[Python-ideas] Proposal for default character representation

Mikhail V mikhailwas at gmail.com
Sat Oct 15 09:06:48 EDT 2016


On 14 October 2016 at 11:36, Greg Ewing <greg.ewing at canterbury.ac.nz> wrote:

>but bash wasn't designed for that.
>(The fact that some people use it that way says more
>about their dogged persistence in the face of
>adversity than it does about bash.)

I can not judge what bash is good for, since I never
tried to learn it. But it *looks* indeed frightening.
First feeling is OMG, I must close this and never
see again.
Also I can only hard imagine that special purpose
of some language can ignore readability,
even if it is assembler or whatever,
it can be made readable without much effort.
So I just look for some other solution for same task,
let it be 10 times more code.


> So for that
> person, using decimal would make the code *harder*
> to maintain.
> To a maintainer who doesn't have that familiarity,
> it makes no difference either way.

That is because that person from beginning
(blindly) follows the convention.
So my intention of course was not
to find out if the majority does or not,
but rather which one of two makes
more sence *initially*, just trying to imagine
that we can decide.
To be more precise, if you were to choose
between two options:

1. use hex for the glyph index and use
hex for numbers (e.g. some arbitrary
value like screen coordinates)
2. use decimal for both cases.

I personally choose option 2.
Probably nothing will convince me that option
1. will be better, all the more I don't
believe that anything more than base-8
makes much sense for readable numbers.
Just  little bit  dissapointed that others
again and again speak of convention.

>I just
>don't see this as being anywhere near being a
>significant problem.

I didn't mean that, it is just slightly
annoys me.

>>    In standard ASCII
>>    there are enough glyphs that would work way better
>>    together,

>Out of curiosity, what glyphs do you have in mind?

If I were to decide, I would look into few options here:
1. Easy option which would raise less further
questions is to take 16 first lowercase letters.
2. Better option would be to choose letters and
possibly other glyphs to build up a more readable
set. E.g. drop "c" letter and leave "e" due to
their optical collision, drop some other weak glyphs,
like "l" "h". That is of course would raise
many further questions, like why you do you drop this
glyph and not this and so on so it will surely end up in quarrel.

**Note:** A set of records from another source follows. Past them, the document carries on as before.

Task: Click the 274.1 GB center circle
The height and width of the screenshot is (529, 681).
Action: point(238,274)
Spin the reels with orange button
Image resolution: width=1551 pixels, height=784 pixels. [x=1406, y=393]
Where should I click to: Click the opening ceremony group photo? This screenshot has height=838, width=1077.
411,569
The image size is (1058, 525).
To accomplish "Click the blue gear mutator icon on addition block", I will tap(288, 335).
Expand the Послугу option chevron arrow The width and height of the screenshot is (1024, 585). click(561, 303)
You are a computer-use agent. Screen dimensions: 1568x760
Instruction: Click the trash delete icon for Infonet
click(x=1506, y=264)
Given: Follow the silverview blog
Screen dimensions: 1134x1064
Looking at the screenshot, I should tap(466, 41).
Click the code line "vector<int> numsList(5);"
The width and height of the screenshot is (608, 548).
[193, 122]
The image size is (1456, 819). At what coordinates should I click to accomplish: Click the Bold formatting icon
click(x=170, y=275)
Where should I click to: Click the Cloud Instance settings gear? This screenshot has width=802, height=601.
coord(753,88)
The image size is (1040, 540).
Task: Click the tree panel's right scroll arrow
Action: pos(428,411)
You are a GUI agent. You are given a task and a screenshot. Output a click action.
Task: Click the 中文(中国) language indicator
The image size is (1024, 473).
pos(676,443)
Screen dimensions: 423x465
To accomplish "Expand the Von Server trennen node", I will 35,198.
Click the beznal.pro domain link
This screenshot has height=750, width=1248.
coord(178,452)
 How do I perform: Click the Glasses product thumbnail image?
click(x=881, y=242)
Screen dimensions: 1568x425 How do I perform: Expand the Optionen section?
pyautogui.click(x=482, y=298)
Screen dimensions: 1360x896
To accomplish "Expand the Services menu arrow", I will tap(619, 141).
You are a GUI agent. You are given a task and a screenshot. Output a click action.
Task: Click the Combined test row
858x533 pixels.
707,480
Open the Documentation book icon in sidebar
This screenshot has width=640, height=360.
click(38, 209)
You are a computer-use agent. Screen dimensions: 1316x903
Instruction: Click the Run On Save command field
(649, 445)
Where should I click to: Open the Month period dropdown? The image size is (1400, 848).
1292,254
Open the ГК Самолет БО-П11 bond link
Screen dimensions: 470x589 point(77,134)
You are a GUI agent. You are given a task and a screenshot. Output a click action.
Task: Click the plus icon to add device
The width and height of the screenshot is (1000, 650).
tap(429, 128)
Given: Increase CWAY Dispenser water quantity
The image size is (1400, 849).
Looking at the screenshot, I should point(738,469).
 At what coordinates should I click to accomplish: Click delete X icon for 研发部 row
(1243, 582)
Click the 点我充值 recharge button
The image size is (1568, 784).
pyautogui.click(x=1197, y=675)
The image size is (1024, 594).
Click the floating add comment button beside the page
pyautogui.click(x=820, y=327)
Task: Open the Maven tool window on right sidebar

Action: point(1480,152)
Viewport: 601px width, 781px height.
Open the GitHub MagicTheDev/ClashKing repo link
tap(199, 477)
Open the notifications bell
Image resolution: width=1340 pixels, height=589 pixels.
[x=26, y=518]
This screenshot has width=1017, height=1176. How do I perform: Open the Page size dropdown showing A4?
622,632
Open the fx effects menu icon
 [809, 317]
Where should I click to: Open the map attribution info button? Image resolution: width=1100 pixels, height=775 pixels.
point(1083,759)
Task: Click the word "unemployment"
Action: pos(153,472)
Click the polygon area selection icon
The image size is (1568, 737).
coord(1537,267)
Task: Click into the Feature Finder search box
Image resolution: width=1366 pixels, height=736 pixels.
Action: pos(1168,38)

Here lies another problem - non-constant width of letters,
but this is more the problem of fonts and rendering,
so adresses IDE and editors problematics.
But as said I won't recommend base 16 at all.


>>    ұұ-ұ ---- ---- ---ұ
>>
>>    you can downscale the strings, so a 16-bit
>>    value would be ~60 pixels wide

> Yes, you can make the characters narrow enough that
> you can take 4 of them in at once, almost as though
> they were a single glyph... at which point you've
> effectively just substituted one set of 16 glyphs

No no. I didn't mean to shrink them till they melt together.
The structure is still there, only that with such notation
you don't need to keep the glyph so big as with many-glyph systems.

>for another. Then you'd have to analyse whether the
>*combined* 4-element glyphs were easier to disinguish
>from each other than the ones they replaced. Since
>the new ones are made up of repetitions of just two
>elements, whereas the old ones contain a much more
>varied set of elements, I'd be skeptical about that.

I get your idea and this a very good point.
Seems you have experience in such things?
Currently I don't know for sure if such approach
more effective or less than others and for what case.
But I can bravely claim that it is better than *any*
hex notation, it just follows from what I have here
on paper on my table, namely that it is physically
impossible to make up highly effective glyph system
of more than 8 symbols. You want more only if really
*need* more glyphs.
And skepticism should always be present.

One thing however especially interests me, here not
only the differentiation of glyph comes in play,
but also positional principle which helps to compare
 and it can be beneficaial for specific cases.
So you can clearly see if one
number is two times bigger than other for example.
And of course, strictly speaking those bit groups are not glyphs,
you can call them of course so, but this is
just rhetorics. So one could call all english
written words also glyphs but they are not really.
But I get your analogy, this is how the tests
should be made.

>BTW, your choice of ұ because of its "peak readibility"
>seems to be a case of taking something out of context.
>The readability of a glyph can only be judged in terms
>of how easy it is to distinguish from other glyphs.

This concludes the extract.